Chronicle of the Middle East and North Africa

Human Rights in Tunisia a Work in Progress

Human Rights in Tunisia
Demonstrators protest against the use of torture and show their support to the families of the victims in front of the Interior Ministry, in Tunis, Tunisia, 15 October 2014. Photo Imago Stock & People GmbH

Tunisia has fared badly on human rights issues since it gained independence in 1956, when a dictatorial government quickly replaced the old colonial power and prioritized state-building over emancipation. After dictator Zine al-Abidine Ben Ali removed the founding president Habib Bourguiba in 1987, he transformed the country into a closed police state where human rights activists, especially Islamists, were barely able to leave their houses. Until Ben Ali himself was toppled by the Arab Spring in 2011, Tunisia’s human rights ranking was consistently among the lowest in the world.

The country’s human rights situation entered a new and radically different phase on 14 January 2011, when Ben Ali fled to Saudi Arabia. All political prisoners were released and charges against them and thousands of activists were dropped in a matter of weeks. The new Tunisian authorities called in former opponents and veteran human rights activists, who became ministers and ambassadors. Not surprisingly, the first elected president after Ben Ali, Mohamed Moncef Marzouki, was a longtime exile and staunch human rights activist.

Tunisia is now the Arab world’s only democracy. It is home to the Arab Institute for Human Rights, and a refuge for many Arab – mainly Egyptian – human rights organizations that are unable to operate in their home countries. Yet it is still a work in progress, and respect for human rights has numerous flaws.

Tunisian prisons are overcrowded, and there are reports of poor conditions, bullying, psychological abuse and rape. Police beatings of prisoners still occur and allegations have emerged of ongoing torture, although not systematic and politically motivated torture. Arrests are not always carried out in conformity with the law, and the judiciary can itself be biased or corrupt, leading to unfair and lengthy trials.

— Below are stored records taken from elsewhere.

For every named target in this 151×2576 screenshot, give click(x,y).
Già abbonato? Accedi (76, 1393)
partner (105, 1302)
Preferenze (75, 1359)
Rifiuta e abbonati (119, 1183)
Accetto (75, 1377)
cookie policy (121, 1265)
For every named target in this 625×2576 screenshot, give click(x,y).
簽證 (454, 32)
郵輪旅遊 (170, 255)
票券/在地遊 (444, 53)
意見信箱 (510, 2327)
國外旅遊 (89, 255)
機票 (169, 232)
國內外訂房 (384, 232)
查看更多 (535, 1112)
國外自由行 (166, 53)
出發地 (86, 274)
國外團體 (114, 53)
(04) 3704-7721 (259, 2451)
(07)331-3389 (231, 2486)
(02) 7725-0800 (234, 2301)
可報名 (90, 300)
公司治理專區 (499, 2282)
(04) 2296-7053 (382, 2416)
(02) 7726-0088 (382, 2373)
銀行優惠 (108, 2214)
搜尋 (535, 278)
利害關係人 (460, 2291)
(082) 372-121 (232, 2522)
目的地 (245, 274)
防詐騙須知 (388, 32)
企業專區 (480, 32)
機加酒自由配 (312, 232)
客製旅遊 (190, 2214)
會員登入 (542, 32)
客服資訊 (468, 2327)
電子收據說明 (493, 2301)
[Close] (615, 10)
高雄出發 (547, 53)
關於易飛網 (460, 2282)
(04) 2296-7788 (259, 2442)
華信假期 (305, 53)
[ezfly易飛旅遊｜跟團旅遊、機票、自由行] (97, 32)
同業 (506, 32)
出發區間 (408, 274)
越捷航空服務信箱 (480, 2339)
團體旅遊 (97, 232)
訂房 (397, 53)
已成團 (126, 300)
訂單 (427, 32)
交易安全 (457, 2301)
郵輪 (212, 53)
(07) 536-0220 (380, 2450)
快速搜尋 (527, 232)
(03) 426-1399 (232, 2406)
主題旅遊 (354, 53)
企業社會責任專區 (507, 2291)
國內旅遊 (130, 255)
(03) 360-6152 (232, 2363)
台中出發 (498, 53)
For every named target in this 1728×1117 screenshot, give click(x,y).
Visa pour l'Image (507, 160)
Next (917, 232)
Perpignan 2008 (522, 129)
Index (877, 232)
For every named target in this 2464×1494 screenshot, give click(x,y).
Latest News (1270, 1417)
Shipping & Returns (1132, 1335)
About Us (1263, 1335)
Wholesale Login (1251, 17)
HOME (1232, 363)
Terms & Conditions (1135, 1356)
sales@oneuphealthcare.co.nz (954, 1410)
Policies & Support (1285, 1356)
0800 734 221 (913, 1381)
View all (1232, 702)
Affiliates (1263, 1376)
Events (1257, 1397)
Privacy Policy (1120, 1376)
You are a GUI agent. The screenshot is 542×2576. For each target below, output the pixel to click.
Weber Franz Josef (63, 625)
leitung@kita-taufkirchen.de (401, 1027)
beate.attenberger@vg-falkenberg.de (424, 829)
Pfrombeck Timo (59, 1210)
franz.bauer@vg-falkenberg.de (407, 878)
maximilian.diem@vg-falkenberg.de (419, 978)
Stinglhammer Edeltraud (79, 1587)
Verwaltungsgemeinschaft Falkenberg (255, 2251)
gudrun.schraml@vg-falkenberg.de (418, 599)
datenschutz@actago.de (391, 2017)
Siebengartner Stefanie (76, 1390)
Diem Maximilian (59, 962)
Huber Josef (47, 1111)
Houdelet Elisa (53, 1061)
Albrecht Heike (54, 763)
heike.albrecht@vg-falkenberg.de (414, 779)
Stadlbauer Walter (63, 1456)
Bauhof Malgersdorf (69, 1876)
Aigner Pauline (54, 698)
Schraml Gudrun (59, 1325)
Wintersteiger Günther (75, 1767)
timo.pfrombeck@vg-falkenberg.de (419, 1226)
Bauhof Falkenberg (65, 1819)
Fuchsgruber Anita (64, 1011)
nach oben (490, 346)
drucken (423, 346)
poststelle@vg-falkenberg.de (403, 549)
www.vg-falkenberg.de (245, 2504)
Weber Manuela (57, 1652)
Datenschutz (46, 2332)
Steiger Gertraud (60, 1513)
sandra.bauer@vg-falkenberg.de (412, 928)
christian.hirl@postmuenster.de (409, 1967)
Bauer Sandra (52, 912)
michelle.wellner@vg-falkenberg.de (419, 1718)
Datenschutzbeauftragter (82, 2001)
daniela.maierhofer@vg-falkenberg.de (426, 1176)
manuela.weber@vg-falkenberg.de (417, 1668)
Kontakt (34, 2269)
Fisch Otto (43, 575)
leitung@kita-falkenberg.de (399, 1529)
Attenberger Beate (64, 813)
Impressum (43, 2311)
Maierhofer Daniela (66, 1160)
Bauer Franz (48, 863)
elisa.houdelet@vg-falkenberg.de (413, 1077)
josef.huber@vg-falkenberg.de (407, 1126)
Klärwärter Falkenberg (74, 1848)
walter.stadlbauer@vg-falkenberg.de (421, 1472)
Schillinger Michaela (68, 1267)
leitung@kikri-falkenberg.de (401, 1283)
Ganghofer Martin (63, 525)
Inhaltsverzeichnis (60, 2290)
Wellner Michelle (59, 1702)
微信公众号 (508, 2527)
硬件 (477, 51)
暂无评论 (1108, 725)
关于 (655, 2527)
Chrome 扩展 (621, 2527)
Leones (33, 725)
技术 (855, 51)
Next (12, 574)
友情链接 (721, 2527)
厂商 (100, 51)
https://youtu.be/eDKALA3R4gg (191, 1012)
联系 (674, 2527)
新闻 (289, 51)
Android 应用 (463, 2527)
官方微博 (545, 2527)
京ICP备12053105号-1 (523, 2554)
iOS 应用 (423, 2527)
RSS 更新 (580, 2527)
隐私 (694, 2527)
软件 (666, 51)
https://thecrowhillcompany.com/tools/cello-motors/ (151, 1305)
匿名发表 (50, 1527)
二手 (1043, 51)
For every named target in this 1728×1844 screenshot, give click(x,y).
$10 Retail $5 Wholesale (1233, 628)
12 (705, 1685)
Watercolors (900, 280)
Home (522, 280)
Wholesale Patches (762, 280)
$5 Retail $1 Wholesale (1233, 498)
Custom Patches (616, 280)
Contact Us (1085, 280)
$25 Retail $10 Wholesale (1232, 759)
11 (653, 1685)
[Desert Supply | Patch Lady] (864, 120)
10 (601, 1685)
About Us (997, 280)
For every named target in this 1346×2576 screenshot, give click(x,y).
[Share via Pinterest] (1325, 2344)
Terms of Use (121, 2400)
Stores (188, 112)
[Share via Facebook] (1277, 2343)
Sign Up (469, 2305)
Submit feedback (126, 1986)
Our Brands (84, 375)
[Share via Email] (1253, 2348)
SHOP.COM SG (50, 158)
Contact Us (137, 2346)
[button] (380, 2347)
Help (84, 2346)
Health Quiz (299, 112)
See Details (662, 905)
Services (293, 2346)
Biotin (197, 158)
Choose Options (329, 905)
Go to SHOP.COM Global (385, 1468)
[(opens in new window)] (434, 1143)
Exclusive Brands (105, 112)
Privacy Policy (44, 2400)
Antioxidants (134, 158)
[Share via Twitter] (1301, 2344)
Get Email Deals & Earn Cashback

Some Tunisian laws are notoriously repressive. Under Law 52, smoking weed can send a smoker to jail for up to two years, and more than 8,000 (mostly young) people have been detained under the law. Adultery carries a prison term of up to five years and homosexuality is prohibited. Homosexuals caught having sex are systematically locked up, as in the case of a lawyer turned politician and his companion, who were arrested in a hotel room in the capital Tunis in 2013. At least seven men have been prosecuted in similar cases since September 2015.

Tunisia’s anti-terrorism law, promulgated in 2015 as a reshuffle of the 2003 text, has been widely criticized by local and international human rights organizations for the broad mandate it gives security forces and the judiciary in dealing with suspects, as well as its support of the death penalty. The text was rushed through parliament following the March 2015 attack on the Bardo Museum and the massacre at a Sousse beach resort three months later. Yet it was hard to question its irregularities, because of the ‘urgency and primacy’ of fighting terrorism.

In fact, since Tunisia has become the target of Islamic terrorism, the notion of ‘security before human rights’ has regained prominence; a déjà-vu of the Ben Ali era. The more frequent the attacks, the more entrenched that logic becomes. Ben Ali’s former officials and even the torturers in his notorious prisons have staged a comeback on the back of increasing terrorism. Moreover, some human rights activists, worried about the possibility of an Islamist take-over, are now advocating fewer liberties and harsher penalties in the war on terror.

An oft-heard argument in the Tunisian media is that terrorists do not deserve human rights. Some lawyers and intellectuals have called publicly for their execution and even their torture. Those who dare criticize this discourse risk being vilified in the press, another throwback to the Ben Ali era.

After the bloody attack by Islamic extremists in the southern town of Ben Guerdane in March 2016, a young soldier took a smiling selfie next to a dead terrorist. Those who criticized his actions were in a minority, and the Minister of Education himself congratulated the soldier and praised the selfie. This undermines Tunisia’s hard-won human rights, and threatens the future of democracy in the country.

Yet as bleak as the picture may seem, Tunisia is faring better than the rest of the Arab world. Police brutality is being countered with public campaigns, and the Interior Ministry frequently makes reparation. Hence, when a 27-year-old woman was raped by two police officers in 2012, she pressed charges and the two officers were sentenced to 15 years in prison. Similarly, when security forces mistakenly stormed a house in 2015, terrifying the residents, the victims went public with their story and the Interior Ministry was forced to issue an apology.

Tunisia has come a long way since Ben Ali’s repressive rule, but it still has a long way to go to become a country where human rights are fully respected.